Ao descartar reeleição, Temer reúne mais apoio para enfrentar crise

Ao descartar concorrer ao Palácio do Planalto em 2018 e declarar apoio ao fim da regra da reeleição, Michel Temer faz um movimento que, na largada, ajuda a fechar uma aliança para o PSDB integrar o provável futuro governo. O gesto também facilita o trabalho de costurar acordos no Congresso. Em resumo, Temer reúne mais suporte político para enfrentar a crise.

O PSDB estava dividido em relação a autorizar o ingresso de tucanos no ministério de Temer. Houve negociações políticas nos últimos dias que venceram essas resistências.

A entrevista do vice-presidente ao SBT sobre reeleição foi vista pelo PSDB com simpatia, porque, de certa forma, organiza um pouco a fila eleitoral no partido, que tem três nomes que gostariam de disputar a Presidência em 2018. O governador de São Paulo, Geraldo Alckmin, e os senadores José Serra e Aécio Neves.

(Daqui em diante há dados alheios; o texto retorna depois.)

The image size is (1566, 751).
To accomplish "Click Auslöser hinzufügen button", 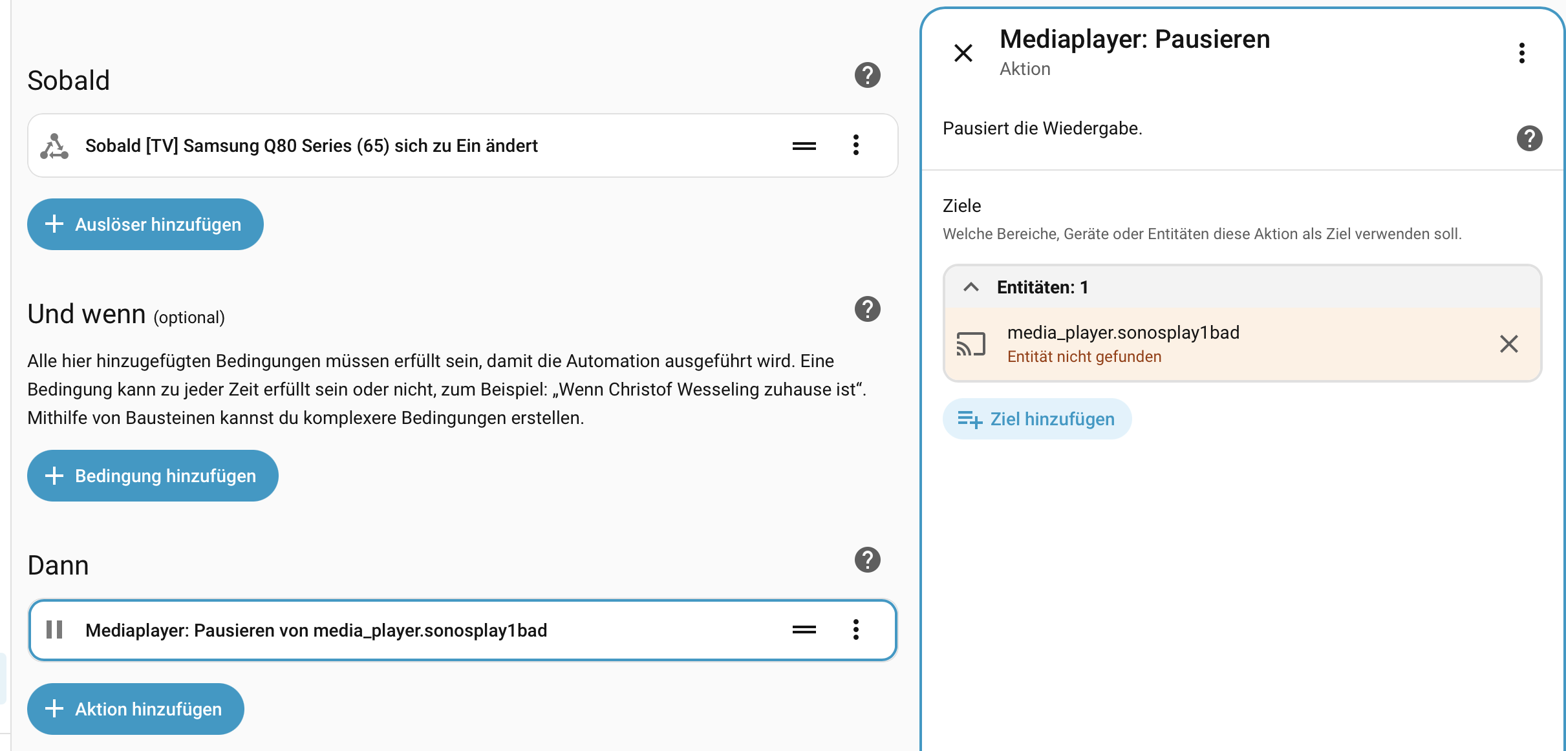I will (x=145, y=224).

Ironicamente, o PSDB criou a reeleição no meio do mandato de FHC para dar ao então presidente mais um mandato, mas depois foi vítima da regra que inventou no meio do jogo. O PT reelegeu dois presidentes, ganhando quatro vezes de candidatos tucanos no segundo turno.

Como é natural que um presidente preocupado em se reeleger considere isso em seus planos de governo, Temer disse que teria mais liberdade para agir ao se colocar fora do jogo eleitoral de 2018. É um movimento inteligente para quem tem um enorme desafio à frente.

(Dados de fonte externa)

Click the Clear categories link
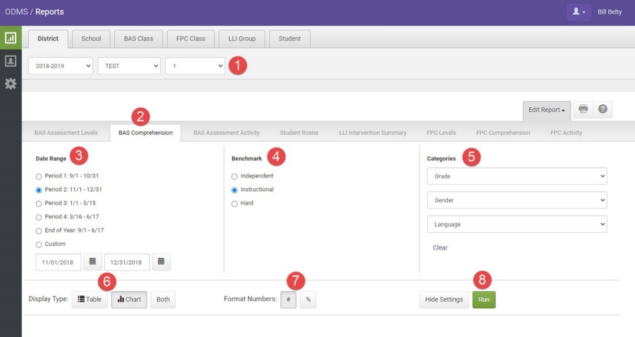The image size is (635, 337). [x=440, y=248]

Temer sabe que precisa agir “imediatamente”, como disse, para tentar aprovar no Congresso medidas que a presidente Dilma não conseguiu aprovar. Quando apresentar propostas impopulares, será importante ter o maior apoio possível no Congresso.

Uma coisa é o deputado ou senador votar a favor do impeachment de Dilma. Outra coisa é apoiar uma reforma da Previdência ou um aumento de impostos. Quando descarta a reeleição, Temer dá mais força a esse discurso de governo de união nacional e dificulta negativas a medidas duras da parte dos parlamentares que derrubaram Dilma do poder. Afinal, serão todos cobrados a achar respostas para a crise.

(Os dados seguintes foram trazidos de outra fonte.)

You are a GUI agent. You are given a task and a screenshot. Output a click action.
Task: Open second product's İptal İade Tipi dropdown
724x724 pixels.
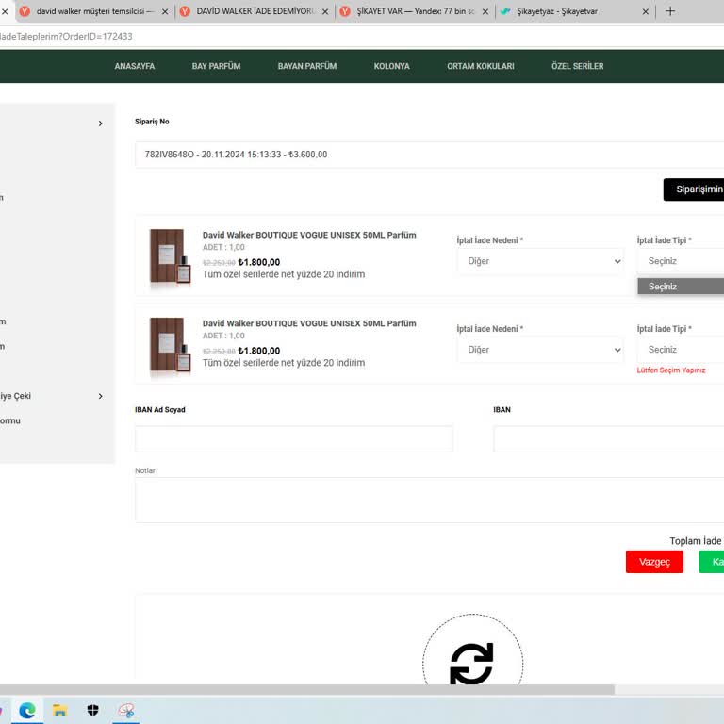coord(681,350)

História e acordos políticos

Na História, há exemplos da precariedade de acordos políticos feitos com muita antecedência. Itamar Franco apoiou a eleição de FHC em 1994 com a expectativa de que o tucano retribuiria o suporte para ele voltar à Presidência em 1998. Lula elegeu Dilma em 2010. Ela decidiu concorrer à reeleição em 2014 e impediu o desejo do petista de voltar ao poder.